ENTRIES SHOWN |
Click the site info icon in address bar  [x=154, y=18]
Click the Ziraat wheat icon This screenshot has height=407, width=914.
* * *
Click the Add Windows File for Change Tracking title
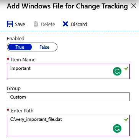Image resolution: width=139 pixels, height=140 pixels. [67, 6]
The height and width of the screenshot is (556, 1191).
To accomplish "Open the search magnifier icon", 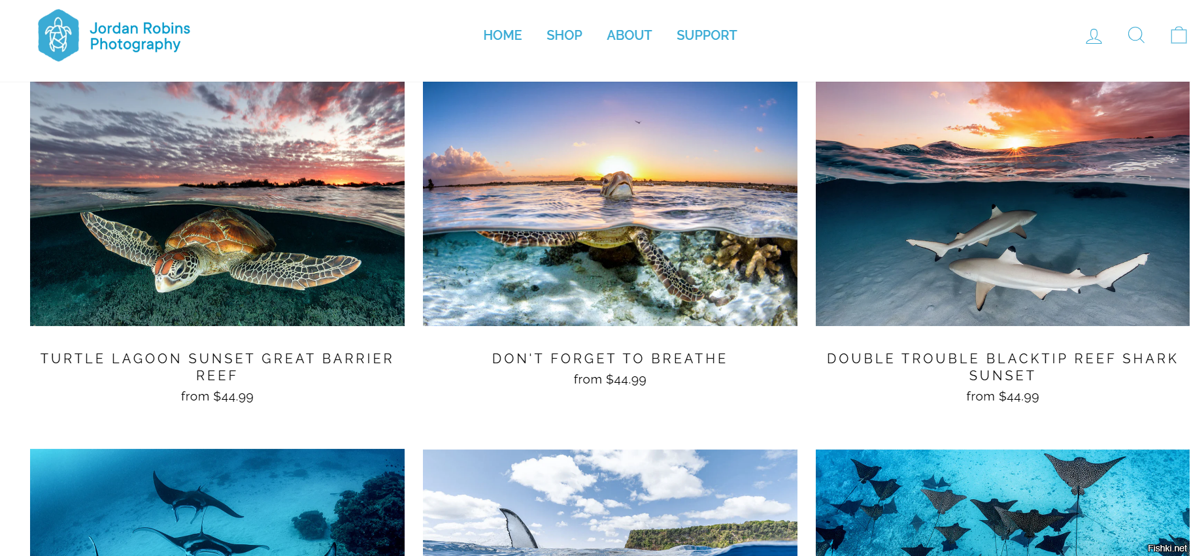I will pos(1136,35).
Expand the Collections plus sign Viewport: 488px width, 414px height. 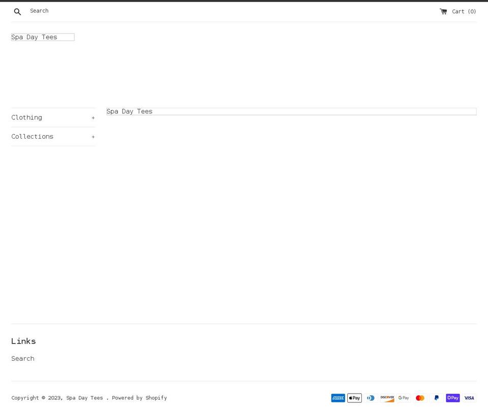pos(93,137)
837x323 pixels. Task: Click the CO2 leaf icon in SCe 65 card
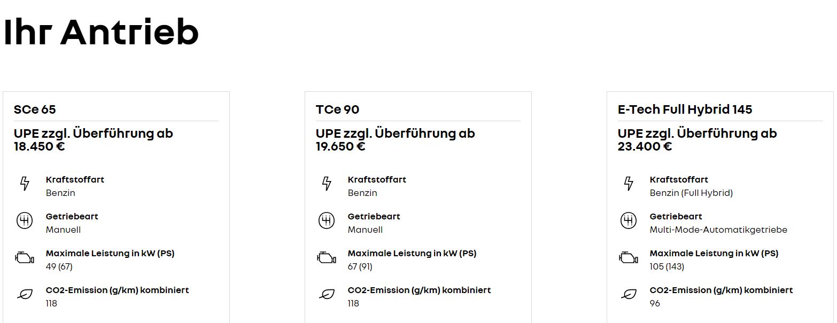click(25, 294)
---
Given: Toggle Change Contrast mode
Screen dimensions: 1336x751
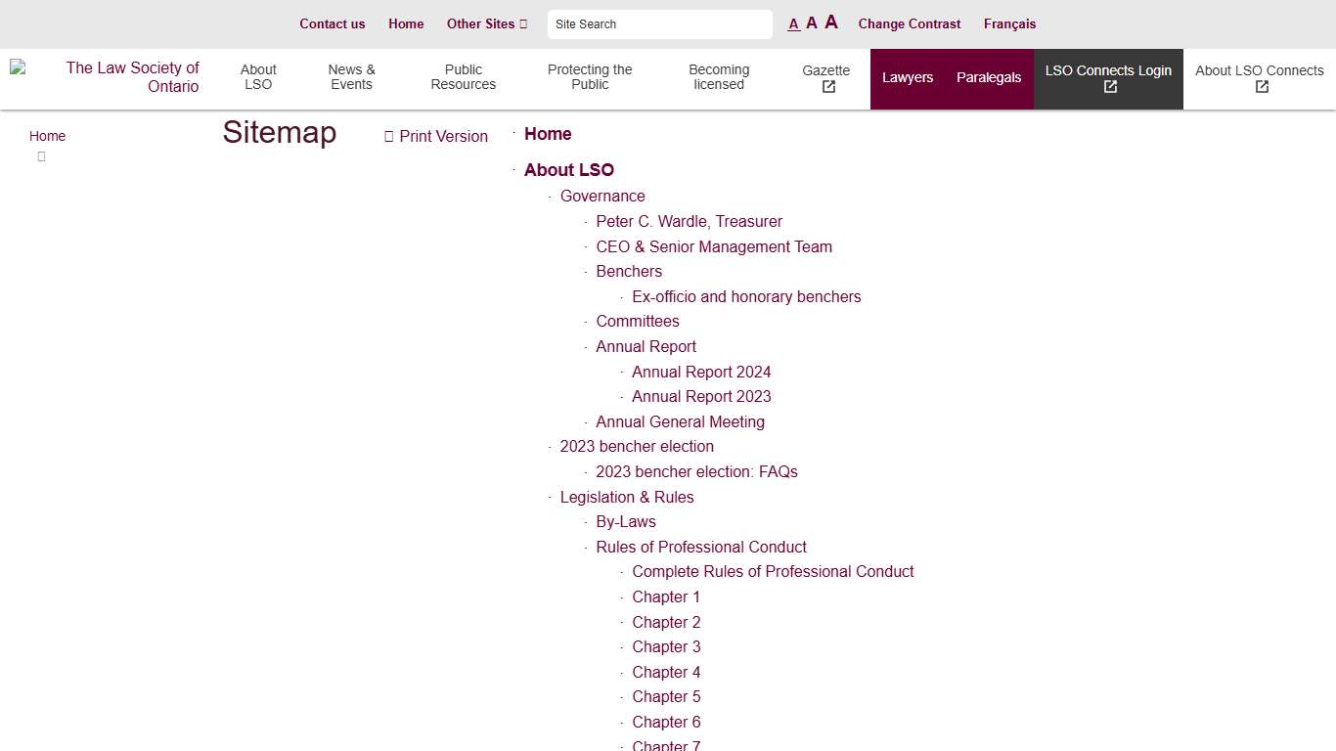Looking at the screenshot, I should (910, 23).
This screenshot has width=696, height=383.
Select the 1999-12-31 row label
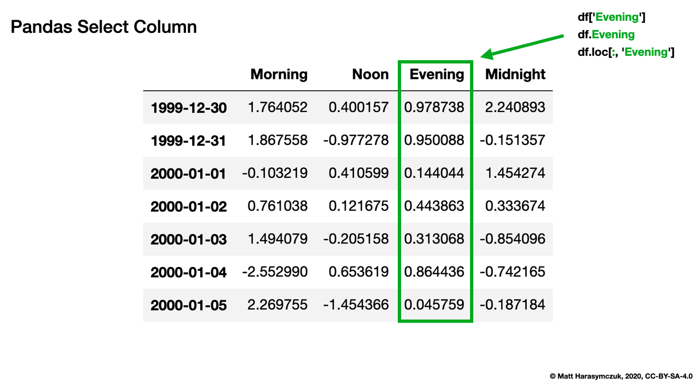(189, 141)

TASK INSTRUCTIONS |
Shift the data between the lines holding "837x323 pixels. Task: Click" and "click(25, 294)", inclusive: write those lines out again in full, requests included, with 7 added to every coordinate in the answers. Leave the pictures out.

COMPLETE ANSWER |
837x323 pixels. Task: Click the CO2 leaf icon in SCe 65 card
click(32, 301)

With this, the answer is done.